Ele era um palhaço bêbado, sem graça e que vivia insultando as pessoas, achava que as 
migalhas que jogava para mim me comprariam. Além de analfabeto de pai e mãe, dizia com 
orgulho que a única coisa que lia era rótulo de cachaça.Ela era uma acabada assistente 
de palco, tremia tanto que não deixavam mais ela lidar com os malabares, ali estiveram 
até que ninguém mais foi ao circo, as pessoas não tinham nem água decente para beber, 
iriam pagar ingresso para ver um elefante anão mais magro que eu? Sei que se foram, a 
comer poeira, como eu. Revi o velho Joker uns dez anos depois, vendendo remédio contra 
mordida de cobra, afta e gonorreia, morava com um travesti e parecia ter rejuvenescido. 

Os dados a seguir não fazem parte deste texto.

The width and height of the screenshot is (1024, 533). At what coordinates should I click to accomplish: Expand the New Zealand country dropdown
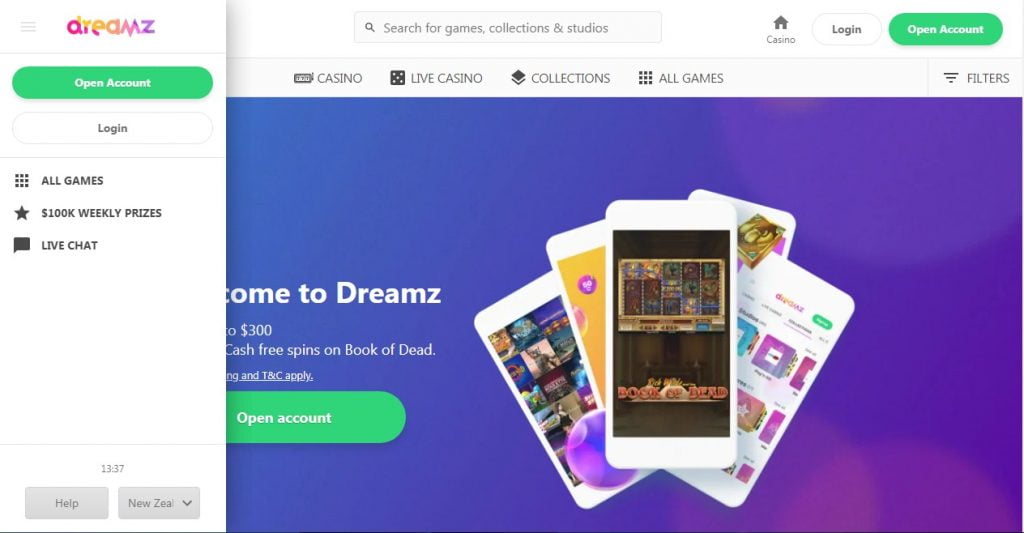coord(159,503)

Dela, eu nunca mais soube nada. Eu já contei, mas se não lembram, não me custa nada reavivar 
a memória de vocês, porque em mim a preguiça não se cria e nunca se criou- desde o dia que 
eu nasci. Eu nasci em uma casa que tinha as tábuas da parede tão quebradas e o telhado tão 
miserável, que foi um milagre eu ter sobrevivido no meio daquele aguaceiro, contaram-me 
que chutaram a bacia onde haviam me jogado e que me acharam três ou quatro minutos depois,
debaixo d'água. Certamente pensaram que eu tinha me afogado e que haviam se livrado de mim,
isso vocês devem lembrar, que a desgraça alheia gruda como piche na memória. Bem, eu sobrevivi 
a facadas, incêndio, mau-olhado, burrice, má vontade, mas uma coisa eu não aceito e me deixa 
marcas aqui. Quem mente para mim verá meus olhos na hora de morrer, nem que seja em pesadelo. 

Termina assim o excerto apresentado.